Creating a File data set record for files on repositories

Updated on July 5, 2022

To import and export CSV or JSON files to and from Pega Platform, create a File data set that references a repository, and then use that data set in the source or destination shape in a data flow.

You can perform the following operations for File data sets referencing a remote repository:

Browse
Retrieves records in an undefined order.
Save
Saves records to multiple files, along with a meta file that contains the name, size, and the number of records for every file. The Save operation is not available for manifest files.
Truncate
Removes all configured files and their meta files, except for the manifest file.
GetNumberOfRecords
Estimates the number of records based on the average size of the first few records and the total size of the data set files.
Before you begin: Create a File data set rule instance. See Creating a File data set rule.
  1. On the New tab, in the File location section, click Files on repository.
  2. In the Configuration section, select the source repository:
    • To select one of the predefined repositories, click the Repository configuration field, press the Down Arrow key, and choose a repository.
    • To create a repository, click the Target icon to the right of the Repository Configuration field, and then perform Creating a repository.
  3. In the Path section, select how you want to define the files to import or export:
    ChoicesActions
    Define a single file or a range of files
    1. Select Use a file path to import or export data.
    2. In the File path field, enter the file location.

      When importing data, you can match multiple files in a folder by using an asterisk (*) as a wild card character.

      For example: /folder/part-r-*
      When exporting data, you can define a file name that consists of a prefix and an optional date and time pattern by adding a Java SimpleDateFormat string to the file path. The SimpleDateFormat does not support the following characters: "?*<>|:
      For example: Folder/Prefix-%{yyyy-MM-dd-HH:mm:SS}.csv
      When a file is created, a unique ID is appended to the file name to ensure file uniqueness.
      For example: Export/Customer-2022-01-03-10:30:45-123456789.csv
      For more information, see File Data Set file path pattern.
    Define multiple files that you list in a manifest file
    Note: You can use a manifest file to define files only for read operations.
    1. Select Use a manifest file to import data.

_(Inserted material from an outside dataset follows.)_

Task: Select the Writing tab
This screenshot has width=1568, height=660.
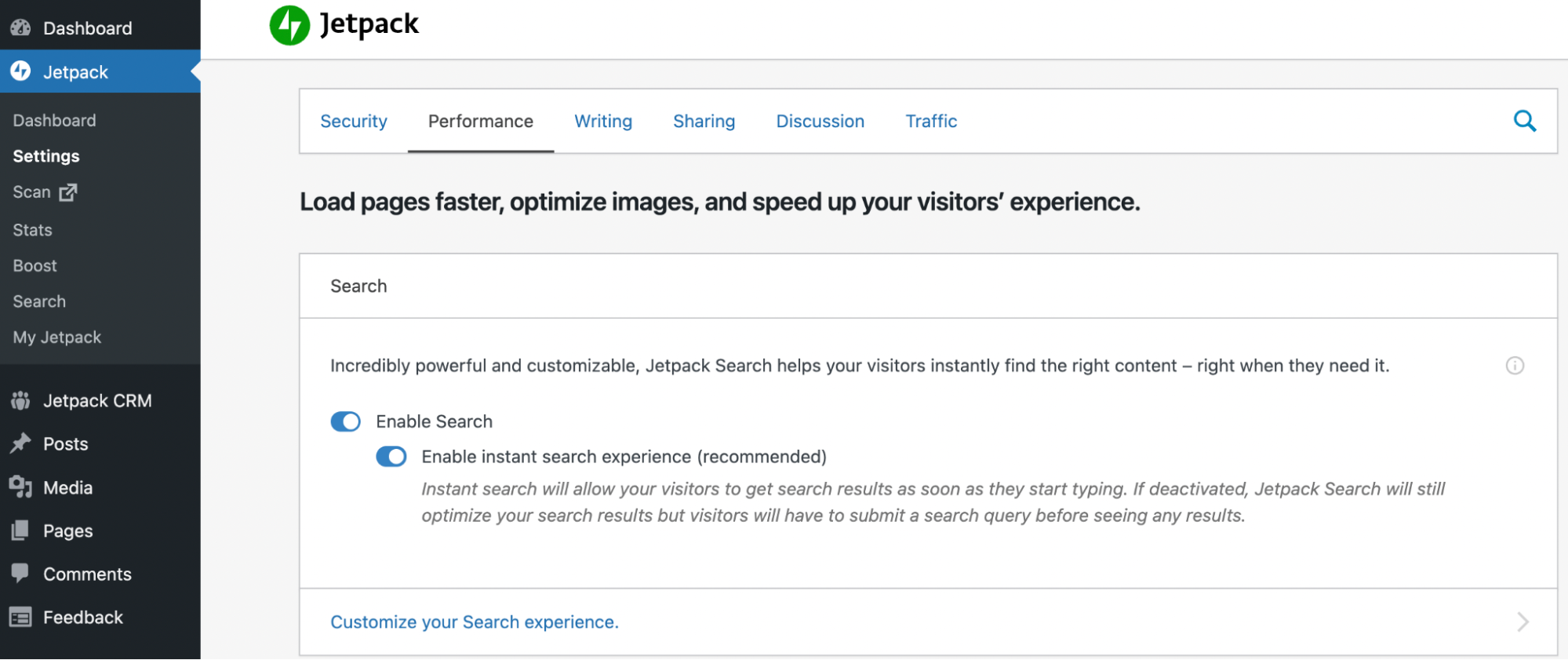Action: coord(602,122)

      For manifest files, use the following .xml format:

      For example:
      
      <manifest>
          <files>  
                <file>  
                    <name>file0001.csv</name> 
                </file>  
                <file>  
                    <name>file0002.csv</name> 
                </file>
          </files>  
       </manifest>  
      
    2. In the Manifest file path field, enter the location of the manifest file.
      Note: The file path in the manifest file name needs to be relative to the repository configured in the data set. For example, if your file is in the root folder of your repository, you can directly access the file name, if not, you will need to include the folder structure as a part of the name.
    Repository and file path configuration example
    A file data set references the default store repository. The file path matches a specific file name pattern.
  4. Optional: Click Preview file.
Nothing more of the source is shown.